The stressful situation ends peacefully, like it did last week at the Orlando International Airport when police held their fire, and calmly talked a man with a fake gun into surrendering even after he pointed the gun at police.

"I was very, very impressed at how they did that," Volusia County Sheriff Mike Chitwood said.

Chitwood said the formula is simple: time, distance and cover. But following it under pressure is difficult.
That's why they train like this.

"There are mentally ill people out there who are armed, and we've seen it here in Volusia County three times this year, with mentally ill people who are armed and we end up shooting them, that if you take a second -- use time, use distance, use cover -- you might not have to shoot, because they're not on their medication; not dealing in reality. Some of them are (attempting) suicide by cop," Chitwood said.

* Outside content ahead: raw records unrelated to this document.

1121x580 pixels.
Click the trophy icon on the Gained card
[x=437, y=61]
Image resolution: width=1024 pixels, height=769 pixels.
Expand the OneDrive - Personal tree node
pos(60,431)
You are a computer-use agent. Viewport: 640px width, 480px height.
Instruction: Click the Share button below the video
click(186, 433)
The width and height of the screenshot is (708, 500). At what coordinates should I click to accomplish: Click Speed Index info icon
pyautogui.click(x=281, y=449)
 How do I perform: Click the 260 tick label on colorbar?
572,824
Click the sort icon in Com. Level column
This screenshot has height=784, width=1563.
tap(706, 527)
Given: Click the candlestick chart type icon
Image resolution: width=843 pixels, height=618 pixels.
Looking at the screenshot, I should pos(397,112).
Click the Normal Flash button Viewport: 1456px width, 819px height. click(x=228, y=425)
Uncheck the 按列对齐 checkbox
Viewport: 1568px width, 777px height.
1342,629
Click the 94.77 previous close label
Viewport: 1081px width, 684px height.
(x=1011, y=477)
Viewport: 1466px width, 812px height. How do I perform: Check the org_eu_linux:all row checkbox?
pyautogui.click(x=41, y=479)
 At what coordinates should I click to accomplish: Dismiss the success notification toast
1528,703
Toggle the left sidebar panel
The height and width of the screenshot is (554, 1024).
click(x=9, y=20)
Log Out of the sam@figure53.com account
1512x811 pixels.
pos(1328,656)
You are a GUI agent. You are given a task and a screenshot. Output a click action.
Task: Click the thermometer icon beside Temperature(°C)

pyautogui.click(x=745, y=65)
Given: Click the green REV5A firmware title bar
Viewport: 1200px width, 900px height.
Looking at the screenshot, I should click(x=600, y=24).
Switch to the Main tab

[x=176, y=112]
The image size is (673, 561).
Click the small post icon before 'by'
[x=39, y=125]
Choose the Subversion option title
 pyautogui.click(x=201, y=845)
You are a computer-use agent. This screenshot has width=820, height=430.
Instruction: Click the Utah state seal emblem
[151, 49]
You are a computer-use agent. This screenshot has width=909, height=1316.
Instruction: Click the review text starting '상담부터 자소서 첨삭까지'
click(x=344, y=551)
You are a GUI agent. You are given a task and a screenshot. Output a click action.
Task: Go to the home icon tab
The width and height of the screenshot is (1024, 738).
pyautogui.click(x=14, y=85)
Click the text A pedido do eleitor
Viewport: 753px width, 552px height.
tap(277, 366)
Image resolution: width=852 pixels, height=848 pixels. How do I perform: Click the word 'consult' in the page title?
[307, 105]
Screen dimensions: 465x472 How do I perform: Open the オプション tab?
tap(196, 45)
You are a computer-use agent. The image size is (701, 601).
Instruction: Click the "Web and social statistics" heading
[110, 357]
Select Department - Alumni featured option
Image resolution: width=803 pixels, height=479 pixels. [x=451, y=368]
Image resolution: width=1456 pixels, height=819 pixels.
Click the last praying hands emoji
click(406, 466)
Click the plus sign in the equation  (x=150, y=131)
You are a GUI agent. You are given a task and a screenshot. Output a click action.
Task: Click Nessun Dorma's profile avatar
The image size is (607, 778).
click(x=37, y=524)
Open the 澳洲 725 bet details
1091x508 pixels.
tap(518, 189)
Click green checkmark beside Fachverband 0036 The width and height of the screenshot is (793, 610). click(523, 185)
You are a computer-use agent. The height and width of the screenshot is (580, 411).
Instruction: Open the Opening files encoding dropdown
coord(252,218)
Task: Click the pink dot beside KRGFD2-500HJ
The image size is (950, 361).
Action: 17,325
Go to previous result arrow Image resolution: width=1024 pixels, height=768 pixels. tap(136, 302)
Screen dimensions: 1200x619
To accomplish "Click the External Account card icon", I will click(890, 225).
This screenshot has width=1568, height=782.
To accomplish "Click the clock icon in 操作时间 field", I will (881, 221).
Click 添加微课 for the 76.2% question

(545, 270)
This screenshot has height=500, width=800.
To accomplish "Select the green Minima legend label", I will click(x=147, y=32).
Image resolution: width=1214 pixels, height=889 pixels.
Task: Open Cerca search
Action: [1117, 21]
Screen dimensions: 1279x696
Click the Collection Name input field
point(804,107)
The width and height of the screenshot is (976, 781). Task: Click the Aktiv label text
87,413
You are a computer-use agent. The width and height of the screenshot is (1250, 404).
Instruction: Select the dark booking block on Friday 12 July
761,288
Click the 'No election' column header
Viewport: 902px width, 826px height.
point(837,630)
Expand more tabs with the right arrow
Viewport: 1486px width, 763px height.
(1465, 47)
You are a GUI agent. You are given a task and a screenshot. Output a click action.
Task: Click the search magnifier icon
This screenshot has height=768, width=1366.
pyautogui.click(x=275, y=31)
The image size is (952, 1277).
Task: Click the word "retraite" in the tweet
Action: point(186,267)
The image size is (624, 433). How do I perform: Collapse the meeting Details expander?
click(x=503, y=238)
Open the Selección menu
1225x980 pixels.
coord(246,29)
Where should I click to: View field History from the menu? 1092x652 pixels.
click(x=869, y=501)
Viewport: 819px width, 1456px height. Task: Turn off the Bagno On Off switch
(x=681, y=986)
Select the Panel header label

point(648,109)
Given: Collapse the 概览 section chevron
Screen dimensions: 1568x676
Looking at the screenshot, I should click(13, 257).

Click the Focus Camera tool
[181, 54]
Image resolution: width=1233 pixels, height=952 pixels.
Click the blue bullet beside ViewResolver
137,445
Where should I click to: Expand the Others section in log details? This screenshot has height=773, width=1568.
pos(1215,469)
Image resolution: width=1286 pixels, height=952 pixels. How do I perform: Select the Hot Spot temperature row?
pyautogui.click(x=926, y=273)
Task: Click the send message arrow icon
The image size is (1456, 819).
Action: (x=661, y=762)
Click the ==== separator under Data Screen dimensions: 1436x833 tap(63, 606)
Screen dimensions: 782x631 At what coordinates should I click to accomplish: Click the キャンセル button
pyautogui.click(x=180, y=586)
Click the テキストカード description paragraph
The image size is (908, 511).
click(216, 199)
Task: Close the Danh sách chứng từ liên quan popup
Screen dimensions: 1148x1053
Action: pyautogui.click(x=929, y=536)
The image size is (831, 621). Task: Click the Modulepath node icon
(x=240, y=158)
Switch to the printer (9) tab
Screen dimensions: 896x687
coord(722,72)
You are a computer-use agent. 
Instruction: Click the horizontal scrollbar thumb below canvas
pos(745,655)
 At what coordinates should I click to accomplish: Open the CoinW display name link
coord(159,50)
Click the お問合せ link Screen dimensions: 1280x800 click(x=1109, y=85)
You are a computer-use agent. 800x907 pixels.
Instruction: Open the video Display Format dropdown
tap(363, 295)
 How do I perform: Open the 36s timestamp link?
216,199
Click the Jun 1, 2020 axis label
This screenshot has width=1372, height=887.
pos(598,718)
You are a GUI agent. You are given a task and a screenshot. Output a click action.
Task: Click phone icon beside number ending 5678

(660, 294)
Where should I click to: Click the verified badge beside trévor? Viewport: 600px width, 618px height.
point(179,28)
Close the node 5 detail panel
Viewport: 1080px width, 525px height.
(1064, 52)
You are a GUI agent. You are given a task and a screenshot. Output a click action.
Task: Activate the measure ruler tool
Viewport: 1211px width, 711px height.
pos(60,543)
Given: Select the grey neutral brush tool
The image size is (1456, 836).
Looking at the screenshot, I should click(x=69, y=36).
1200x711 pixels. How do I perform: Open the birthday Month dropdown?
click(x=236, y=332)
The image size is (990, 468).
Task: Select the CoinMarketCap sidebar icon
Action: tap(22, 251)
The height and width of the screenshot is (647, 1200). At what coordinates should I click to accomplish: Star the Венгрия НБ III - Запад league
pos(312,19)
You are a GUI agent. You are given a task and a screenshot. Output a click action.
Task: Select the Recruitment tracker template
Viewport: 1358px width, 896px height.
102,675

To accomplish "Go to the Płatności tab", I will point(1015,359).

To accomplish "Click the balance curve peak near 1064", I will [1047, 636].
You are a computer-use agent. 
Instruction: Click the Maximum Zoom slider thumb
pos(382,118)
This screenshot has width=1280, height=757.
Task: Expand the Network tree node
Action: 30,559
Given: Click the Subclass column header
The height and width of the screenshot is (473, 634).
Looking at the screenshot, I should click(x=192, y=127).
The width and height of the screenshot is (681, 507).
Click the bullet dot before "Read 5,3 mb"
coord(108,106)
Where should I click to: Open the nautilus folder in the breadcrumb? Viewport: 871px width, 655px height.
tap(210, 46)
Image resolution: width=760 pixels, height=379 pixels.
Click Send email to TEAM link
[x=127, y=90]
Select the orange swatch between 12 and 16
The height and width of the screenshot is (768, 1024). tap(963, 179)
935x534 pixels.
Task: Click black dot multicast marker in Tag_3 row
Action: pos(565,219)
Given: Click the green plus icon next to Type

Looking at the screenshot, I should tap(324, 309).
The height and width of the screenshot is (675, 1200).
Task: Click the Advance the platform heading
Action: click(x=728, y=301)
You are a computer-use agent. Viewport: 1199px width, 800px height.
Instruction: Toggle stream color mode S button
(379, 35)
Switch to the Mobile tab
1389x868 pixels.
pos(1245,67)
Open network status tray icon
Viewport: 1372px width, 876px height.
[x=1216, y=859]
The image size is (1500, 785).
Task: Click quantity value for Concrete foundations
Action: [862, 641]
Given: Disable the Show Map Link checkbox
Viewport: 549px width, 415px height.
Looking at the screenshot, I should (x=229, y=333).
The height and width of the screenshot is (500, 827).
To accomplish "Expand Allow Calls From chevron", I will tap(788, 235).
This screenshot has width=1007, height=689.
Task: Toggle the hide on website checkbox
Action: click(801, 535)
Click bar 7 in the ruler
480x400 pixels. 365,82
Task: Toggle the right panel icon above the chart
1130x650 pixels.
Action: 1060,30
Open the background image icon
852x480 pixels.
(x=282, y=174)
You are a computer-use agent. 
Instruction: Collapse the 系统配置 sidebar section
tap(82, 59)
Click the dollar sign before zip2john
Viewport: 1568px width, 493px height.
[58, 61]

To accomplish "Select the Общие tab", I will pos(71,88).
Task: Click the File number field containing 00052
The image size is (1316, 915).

"You can let down your guard, you can be human, but you have to stay professional," one of the trainers said.
Instructors stop the scenario to give the trainee tips on how to de-escalate carefully but effectively so that when the time comes on the streets, he or she can get results.

"We had it happen in Daytona. A man armed with a knife, trying to stab neighbors, officers show up, they do a phenomenal job. They have information -- he was baker, acted two other times, when officers approached him he wanted to be killed, so they know who they're dealing with," Chitwood said. "The guy comes at them with a knife and they already had a game plan, they taze him. He goes to the ground."

In this situation the guy survived the standoff and the deputies weren't hurt, either, the sheriff said.

Chitwood went on to tell News 6 that about a month later he was bike riding through the neighborhood and spotted the same man sitting on his porch, and the sheriff actually got a friendly hello. The guy was back on his medication, the sheriff said and very happy to be alive.